Solo freelancers without dedicated sales or admin staff typically bill 50-70% of their working hours. Agencies push higher because they have specialists handling non-billable work. If you assume 100% billable, you'll underprice by roughly 30-50% versus reality.
How do I handle taxes in different countries?
This calculator uses a single "effective tax rate" — enter the combined burden including income tax, social insurance, and any self-employment-specific taxes (in the US, ~15.3% for Social Security + Medicare on top of income tax). For UK self-employed, factor in Class 2/4 NICs. Consult a local accountant for your specific bracket.
Should I include retirement savings in my target?
Yes. As an employee, your employer may have funded retirement on top of your salary. As a freelancer, that's now your line item. Bake 10-15% of target take-home back into the "target" figure to cover retirement self-funding.
What if I'm raising rates with existing clients?
Use this calculator to set the new floor, then communicate the change with notice (typically 30-90 days). Clients who refuse the new rate can be replaced or transitioned out — calculate whether replacing them at the new rate is feasible within your market.

Common pitfalls

  • Forgetting overhead grows with revenue: as you earn more, software/insurance/accounting costs scale too. Re-run the calculation yearly.
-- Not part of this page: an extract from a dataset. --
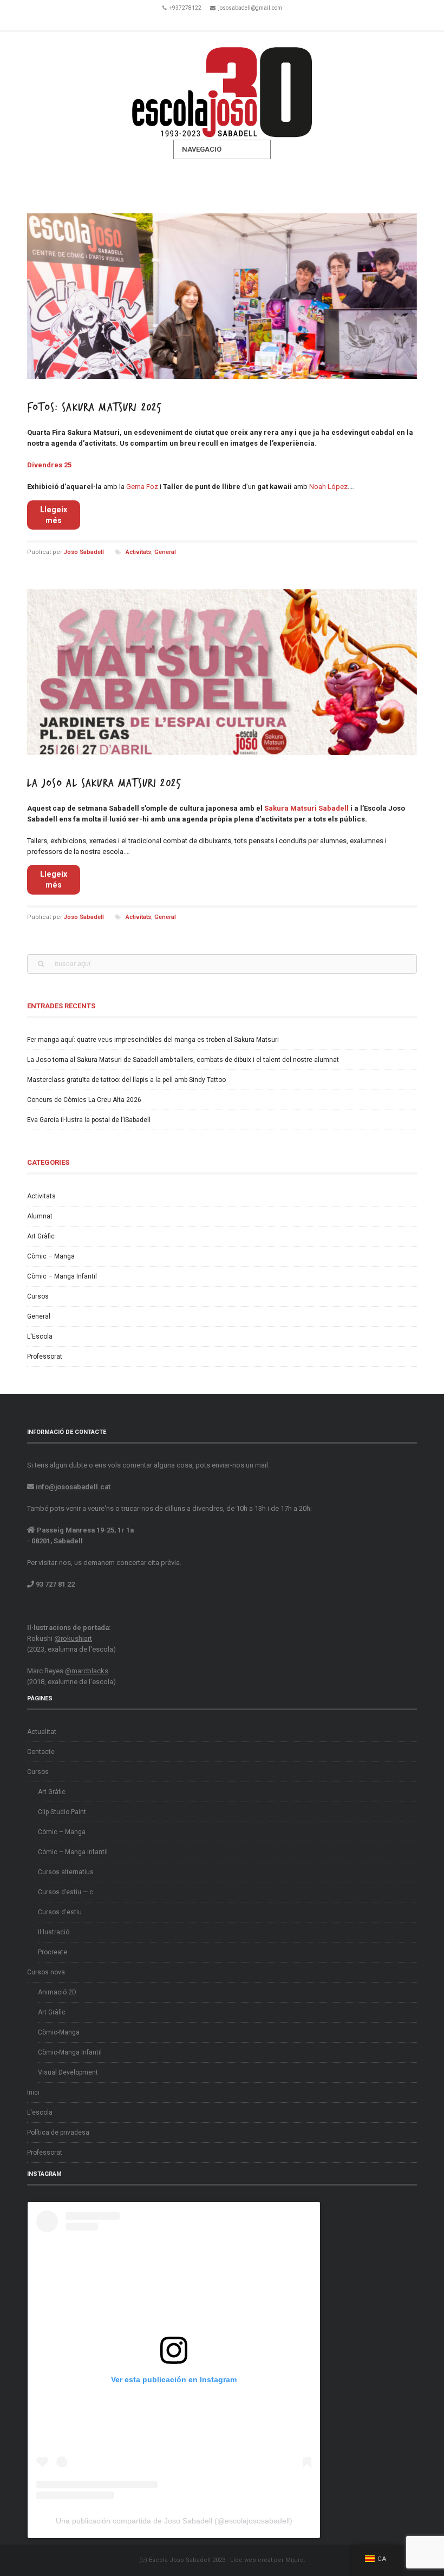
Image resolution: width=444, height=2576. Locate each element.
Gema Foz (142, 486)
  • Ignoring scope creep: if you quote 10 hours and deliver 16, your effective rate drops by 38%. Scope discipline matters more than rate.
  • Pricing for now, not slow months: a 6-month feast/famine cycle means your "average" billable hours are lower than your best month suggests.
  • Anchoring on your old salary: employees are subsidized by benefits, paid time off, and employer payroll contributions worth 25-40% on top of salary. Don't price your hour at salary/2,080.